MUMBAI, India: Lawyer Afroz Shah moved to Mumbai with a dream of looking out at the wild, blue Arabian Sea. What he saw instead was nauseating — waves churning with plastic shopping bags and empty chip packets, beaches covered so thick with soda bottles and snack wrappers he could no longer see the sand.

The coast off India’s financial capital, like so many other places across the South Asian nation, has become choked by garbage tossed without much thought by the millions of people who live there.

“I could have gone to the court. I could have complained” to municipal authorities, said Shah, 34. Instead, he decided to take action with his own two hands.

He and a neighbour near Mumbai’s Versova Beach pulled on glove and face masks and began picking rubbish out of the sand. Gradually, they were joined by other volunteers and sometimes tourists. Over 98 weekends they gathered more than five million kilograms of trash.

“This littering is done by us,” Shah says of his fellow Indian citizens. “I should pick it up.”

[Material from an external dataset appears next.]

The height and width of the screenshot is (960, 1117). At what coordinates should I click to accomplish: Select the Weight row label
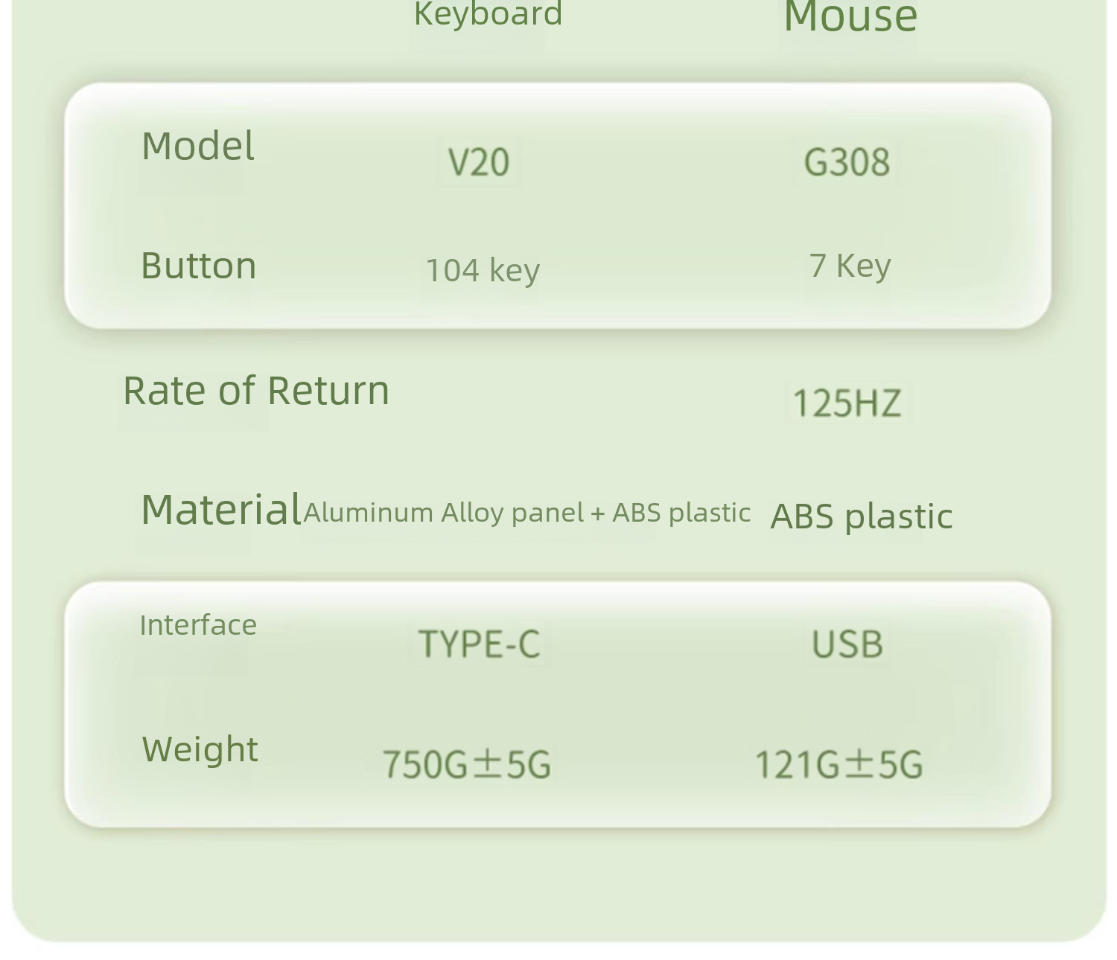pos(200,749)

One environmental activist calls India’s garbage problem a “ticking time bomb” that will ultimately bury the nation’s cities and towns unless its 1.3 billion people stop littering at will. The country is “drowning in trash,” says Chitra Mukherjee of the New Delhi-based Chintan Environmental Research and Action Group.

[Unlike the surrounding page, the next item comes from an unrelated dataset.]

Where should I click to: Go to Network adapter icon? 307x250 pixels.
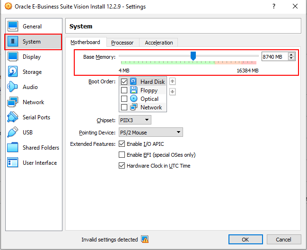pyautogui.click(x=13, y=102)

Each day, every Indian generates about 200 to 600 grams (7 ounces to 1.3 pounds) of garbage, the government estimates. The vast majority of that ends up tossed into the country’s forests, parks, streets and sidewalks, rivers or surrounding oceans.

“The citizen has to realise that ‘this is my waste, nobody is going to take care of it but me,’” says Mukherjee.

In 2014, the government tried to raise awareness with a campaign called “Swacch Bharath Abhiyan,” or “Clean India Mission.” Prime Minister Narendra Modi even hammed it up for media photographers by posing with a broom.

But three years later, little has changed. People still carry their household trash in plastic bags to the edge of the water and toss it out to sea, watching as it bobs away.

The slow progress means Shah and others continue leading small citizens’ movements to help. But not every effort has been successful.

A group called New Delhi Rising says it’s been unable to find enough volunteers to handle the 15,500 tons of waste generated every day in the Indian capital.

New Delhi’s three landfills are already overflowing, says the group’s founder, Nakul, who like many in India goes by only one name.

Even the swankiest neighbourhoods often have garbage tucked into the corners between buildings or beneath park benches.

Some Delhi students volunteer regularly to help pick it up, but most of New Delhi Rising’s engagement has come from social media ‘likes’ and follows. Nakul hopes more residents will come out to help.

“It only takes two hours, it doesn’t take money,” he said.